== TASK PROMPT ==
Below are records; repeat them all exactly.

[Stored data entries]
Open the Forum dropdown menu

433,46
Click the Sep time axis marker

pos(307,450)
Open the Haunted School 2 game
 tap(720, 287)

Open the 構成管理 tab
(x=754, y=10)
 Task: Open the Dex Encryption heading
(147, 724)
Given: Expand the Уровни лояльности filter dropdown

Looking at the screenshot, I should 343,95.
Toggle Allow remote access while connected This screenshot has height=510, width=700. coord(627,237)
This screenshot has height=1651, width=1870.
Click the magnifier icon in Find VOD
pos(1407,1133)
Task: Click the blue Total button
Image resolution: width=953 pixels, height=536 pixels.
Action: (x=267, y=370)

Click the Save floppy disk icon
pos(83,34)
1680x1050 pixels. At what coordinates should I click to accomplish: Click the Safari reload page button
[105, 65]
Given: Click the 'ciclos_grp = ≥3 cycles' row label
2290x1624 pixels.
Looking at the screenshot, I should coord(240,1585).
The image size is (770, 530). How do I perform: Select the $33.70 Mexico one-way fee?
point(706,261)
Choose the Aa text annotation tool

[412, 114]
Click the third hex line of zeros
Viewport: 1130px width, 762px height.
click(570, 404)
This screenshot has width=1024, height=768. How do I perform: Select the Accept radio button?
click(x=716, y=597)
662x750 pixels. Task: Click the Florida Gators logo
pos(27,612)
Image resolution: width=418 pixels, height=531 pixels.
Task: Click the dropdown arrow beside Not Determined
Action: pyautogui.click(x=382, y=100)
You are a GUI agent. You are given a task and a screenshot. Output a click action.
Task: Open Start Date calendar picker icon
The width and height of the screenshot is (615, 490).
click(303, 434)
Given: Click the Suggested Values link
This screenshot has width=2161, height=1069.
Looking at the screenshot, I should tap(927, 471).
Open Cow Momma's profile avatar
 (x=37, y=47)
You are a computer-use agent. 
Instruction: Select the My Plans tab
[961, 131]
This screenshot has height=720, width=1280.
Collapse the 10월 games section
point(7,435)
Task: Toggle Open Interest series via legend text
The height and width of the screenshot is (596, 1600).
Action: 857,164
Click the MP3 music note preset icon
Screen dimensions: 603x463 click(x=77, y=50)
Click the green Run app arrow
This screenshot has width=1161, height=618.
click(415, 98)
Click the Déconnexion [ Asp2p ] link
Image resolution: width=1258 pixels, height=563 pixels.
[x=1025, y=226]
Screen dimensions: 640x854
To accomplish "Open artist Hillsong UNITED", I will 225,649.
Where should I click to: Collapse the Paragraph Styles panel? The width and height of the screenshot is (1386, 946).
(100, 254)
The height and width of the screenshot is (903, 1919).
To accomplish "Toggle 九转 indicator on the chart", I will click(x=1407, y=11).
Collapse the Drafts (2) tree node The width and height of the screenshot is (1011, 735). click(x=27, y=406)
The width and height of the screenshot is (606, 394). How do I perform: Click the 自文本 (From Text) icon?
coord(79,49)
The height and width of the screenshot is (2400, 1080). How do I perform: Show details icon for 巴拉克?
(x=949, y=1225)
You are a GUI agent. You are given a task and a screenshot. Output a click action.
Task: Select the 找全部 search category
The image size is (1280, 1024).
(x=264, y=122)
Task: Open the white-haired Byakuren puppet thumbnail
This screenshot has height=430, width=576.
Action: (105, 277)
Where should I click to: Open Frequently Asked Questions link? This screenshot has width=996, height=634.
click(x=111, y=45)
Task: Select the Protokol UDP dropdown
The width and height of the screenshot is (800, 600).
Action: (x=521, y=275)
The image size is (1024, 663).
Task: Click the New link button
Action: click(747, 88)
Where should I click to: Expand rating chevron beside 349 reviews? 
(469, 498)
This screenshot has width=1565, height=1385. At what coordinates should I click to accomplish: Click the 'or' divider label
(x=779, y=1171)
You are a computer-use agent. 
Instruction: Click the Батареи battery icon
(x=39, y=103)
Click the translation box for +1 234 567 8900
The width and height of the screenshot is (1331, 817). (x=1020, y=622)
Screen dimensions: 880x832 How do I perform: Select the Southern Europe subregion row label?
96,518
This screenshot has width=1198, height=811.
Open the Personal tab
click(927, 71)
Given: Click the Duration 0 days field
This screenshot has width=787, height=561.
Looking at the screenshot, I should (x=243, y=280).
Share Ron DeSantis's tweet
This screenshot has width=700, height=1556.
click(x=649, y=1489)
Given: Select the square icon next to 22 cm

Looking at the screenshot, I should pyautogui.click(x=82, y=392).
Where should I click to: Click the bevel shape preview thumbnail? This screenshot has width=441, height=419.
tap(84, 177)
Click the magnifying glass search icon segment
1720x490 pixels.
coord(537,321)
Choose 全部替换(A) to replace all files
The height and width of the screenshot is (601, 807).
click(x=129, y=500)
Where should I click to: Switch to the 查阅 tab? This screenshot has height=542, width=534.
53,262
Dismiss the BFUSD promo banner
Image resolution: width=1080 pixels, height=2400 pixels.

== OUTPUT OF THE TASK ==
Open the Forum dropdown menu

433,46
Click the Sep time axis marker

pos(307,450)
Open the Haunted School 2 game
 tap(720, 287)

Open the 構成管理 tab
(x=754, y=10)
 Task: Open the Dex Encryption heading
(147, 724)
Given: Expand the Уровни лояльности filter dropdown

Looking at the screenshot, I should 343,95.
Toggle Allow remote access while connected This screenshot has height=510, width=700. coord(627,237)
This screenshot has height=1651, width=1870.
Click the magnifier icon in Find VOD
pos(1407,1133)
Task: Click the blue Total button
Image resolution: width=953 pixels, height=536 pixels.
Action: (x=267, y=370)

Click the Save floppy disk icon
pos(83,34)
1680x1050 pixels. At what coordinates should I click to accomplish: Click the Safari reload page button
[105, 65]
Given: Click the 'ciclos_grp = ≥3 cycles' row label
2290x1624 pixels.
Looking at the screenshot, I should coord(240,1585).
The image size is (770, 530). How do I perform: Select the $33.70 Mexico one-way fee?
point(706,261)
Choose the Aa text annotation tool

[412, 114]
Click the third hex line of zeros
Viewport: 1130px width, 762px height.
click(570, 404)
This screenshot has width=1024, height=768. How do I perform: Select the Accept radio button?
click(x=716, y=597)
662x750 pixels. Task: Click the Florida Gators logo
pos(27,612)
Image resolution: width=418 pixels, height=531 pixels.
Task: Click the dropdown arrow beside Not Determined
Action: pyautogui.click(x=382, y=100)
You are a GUI agent. You are given a task and a screenshot. Output a click action.
Task: Open Start Date calendar picker icon
The width and height of the screenshot is (615, 490).
click(303, 434)
Given: Click the Suggested Values link
This screenshot has width=2161, height=1069.
Looking at the screenshot, I should tap(927, 471).
Open Cow Momma's profile avatar
 (x=37, y=47)
You are a computer-use agent. 
Instruction: Select the My Plans tab
[961, 131]
This screenshot has height=720, width=1280.
Collapse the 10월 games section
point(7,435)
Task: Toggle Open Interest series via legend text
The height and width of the screenshot is (596, 1600).
Action: 857,164
Click the MP3 music note preset icon
Screen dimensions: 603x463 click(x=77, y=50)
Click the green Run app arrow
This screenshot has width=1161, height=618.
click(415, 98)
Click the Déconnexion [ Asp2p ] link
Image resolution: width=1258 pixels, height=563 pixels.
[x=1025, y=226]
Screen dimensions: 640x854
To accomplish "Open artist Hillsong UNITED", I will 225,649.
Where should I click to: Collapse the Paragraph Styles panel? The width and height of the screenshot is (1386, 946).
(100, 254)
The height and width of the screenshot is (903, 1919).
To accomplish "Toggle 九转 indicator on the chart", I will click(x=1407, y=11).
Collapse the Drafts (2) tree node The width and height of the screenshot is (1011, 735). click(x=27, y=406)
The width and height of the screenshot is (606, 394). How do I perform: Click the 自文本 (From Text) icon?
coord(79,49)
The height and width of the screenshot is (2400, 1080). How do I perform: Show details icon for 巴拉克?
(x=949, y=1225)
You are a GUI agent. You are given a task and a screenshot. Output a click action.
Task: Select the 找全部 search category
The image size is (1280, 1024).
(x=264, y=122)
Task: Open the white-haired Byakuren puppet thumbnail
This screenshot has height=430, width=576.
Action: (105, 277)
Where should I click to: Open Frequently Asked Questions link? This screenshot has width=996, height=634.
click(x=111, y=45)
Task: Select the Protokol UDP dropdown
The width and height of the screenshot is (800, 600).
Action: (x=521, y=275)
The image size is (1024, 663).
Task: Click the New link button
Action: click(747, 88)
Where should I click to: Expand rating chevron beside 349 reviews? 
(469, 498)
This screenshot has width=1565, height=1385. At what coordinates should I click to accomplish: Click the 'or' divider label
(x=779, y=1171)
You are a computer-use agent. 
Instruction: Click the Батареи battery icon
(x=39, y=103)
Click the translation box for +1 234 567 8900
The width and height of the screenshot is (1331, 817). (x=1020, y=622)
Screen dimensions: 880x832 How do I perform: Select the Southern Europe subregion row label?
96,518
This screenshot has width=1198, height=811.
Open the Personal tab
click(927, 71)
Given: Click the Duration 0 days field
This screenshot has width=787, height=561.
Looking at the screenshot, I should (x=243, y=280).
Share Ron DeSantis's tweet
This screenshot has width=700, height=1556.
click(x=649, y=1489)
Given: Select the square icon next to 22 cm

Looking at the screenshot, I should pyautogui.click(x=82, y=392).
Where should I click to: Click the bevel shape preview thumbnail? This screenshot has width=441, height=419.
tap(84, 177)
Click the magnifying glass search icon segment
1720x490 pixels.
coord(537,321)
Choose 全部替换(A) to replace all files
The height and width of the screenshot is (601, 807).
click(x=129, y=500)
Where should I click to: Switch to the 查阅 tab? This screenshot has height=542, width=534.
53,262
Dismiss the BFUSD promo banner
Image resolution: width=1080 pixels, height=2400 pixels.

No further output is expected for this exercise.